In Scrum, the owner of the estimates is very clear.  Only the people who do the work, i.e., the Team, have the right to offer estimates for the Product Backlog and Sprint Backlog items.  However, like many things in Scrum, the framework leaves it up to each Team to decide on what is estimated during planning.  Because Scrum Teams are self-organizing, they can choose to estimate duration, effort, size, complexity or anything else that makes sense to them.

When I work directly with teams, I prefer the Team to estimate the size of user stories using story points rather than the duration or the effort.  Jeff Sutherland, co-creator of Scrum, is also a big proponent of story points in this article on why story points are better than hours.  Here are my reasons why.

  • What are all the engineering tasks associated with completing the Product Backlog item?  For a Team to have a reasonable conversation on this topic they will need to know the detailed requirements, which may not be available at this stage.  Furthermore, since engineering tasks are defined just-in-time (JIT) during Sprint Planning, taking time to decompose a Product Backlog item into its constituent activities requires the Team to make design choices, review the existing state of the code and converge on the details of the technical solution.  We prefer to defer these detailed discussions to a point when the Team is ready to build the story.
  • Who is going to do the work?  On most Teams, there is a great deal of difference in the skill set, knowledge, experience, productivity and domain familiarity among Team members.  How one member of the Team estimates the duration of a specific engineering activity is going to be quite different from another would estimate the duration for the same activity.  Again, those decisions are typically completed JIT as part of Sprint Planning.
  • How are we going to use the estimates?  In many immature organizations, estimates are treated as commitments to deliver rather then educated guesses based on uncertain information.  In these companies, estimates are tracked against actuals.  I once saw a client who evaluated their staff on their ability to match their actuals to ±10% of their initial estimates – Yikes!  When story points are used, this encourages leaders and senior decision makers to remember that an estimate is a high-level guess and not a promise to deliver.  Providing estimates in person-days (or hours) gives a false sense of confidence in the accuracy.

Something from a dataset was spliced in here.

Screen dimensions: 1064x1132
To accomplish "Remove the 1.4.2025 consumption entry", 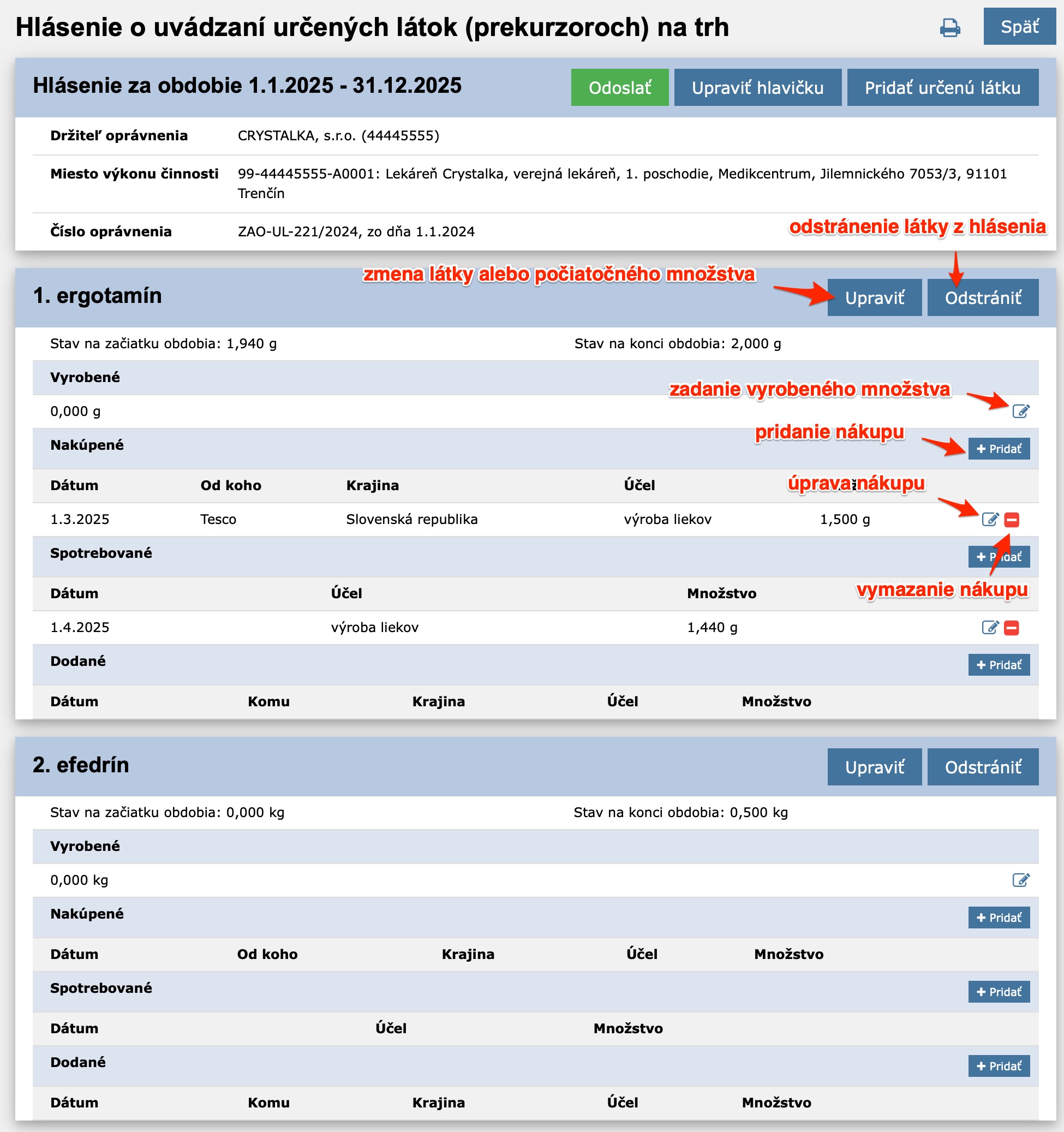I will [1012, 628].
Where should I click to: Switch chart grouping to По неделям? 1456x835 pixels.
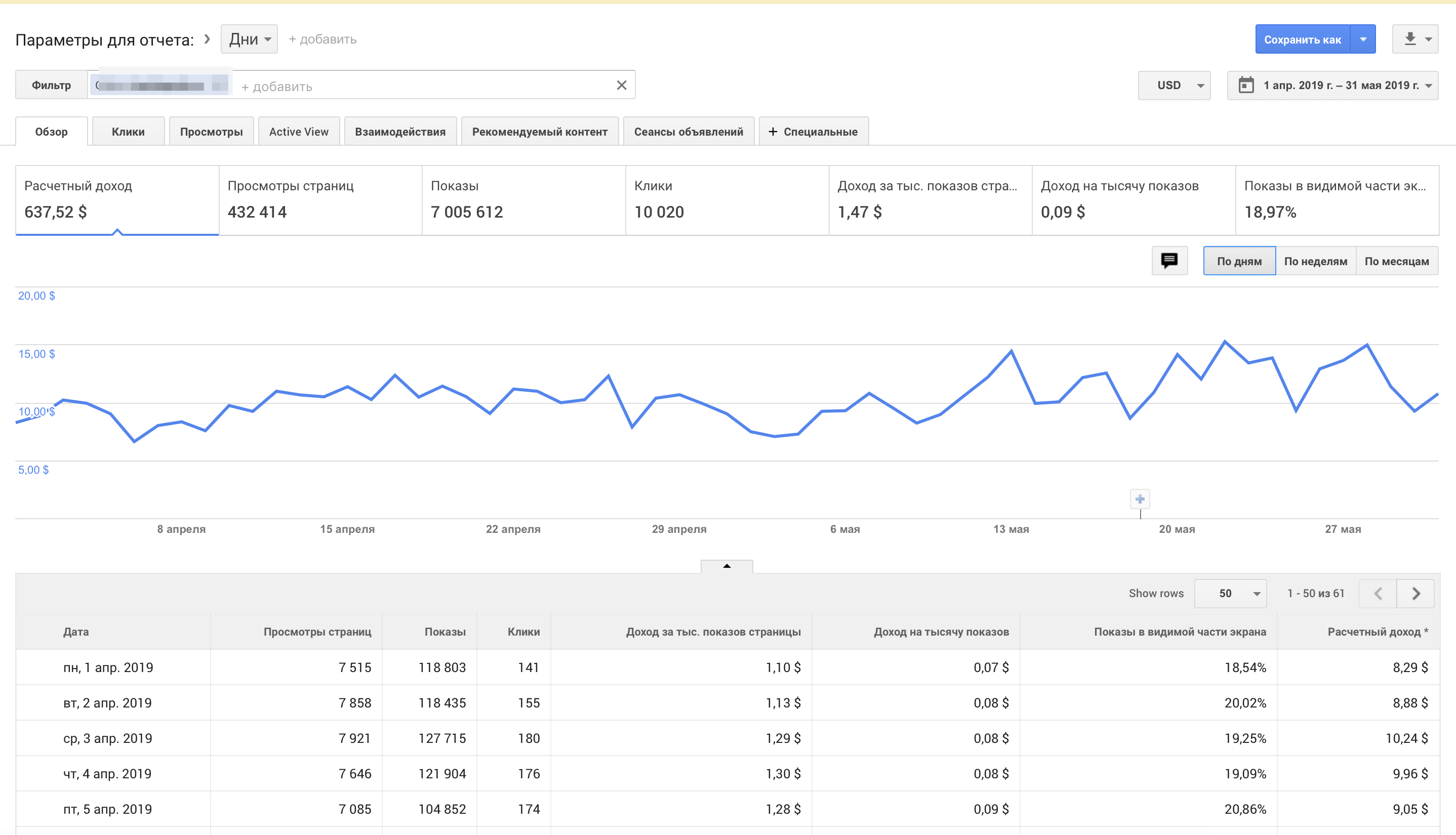1315,262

Of course, no discussion on estimation would be complete without mentioning the #NoEstimates movement.  Modern Agile, created by Joshua Kerievsky from the Bay Area, also stopped using estimates (and story points) beginning as early as 2012, so it certainly is possible to be a good Agile team and not estimate.  While I am not a proponent of #NoEstimates, most of the more advanced Scrum and Agile teams I have seen have done away with estimates altogether and focus on continuous delivery of customer value.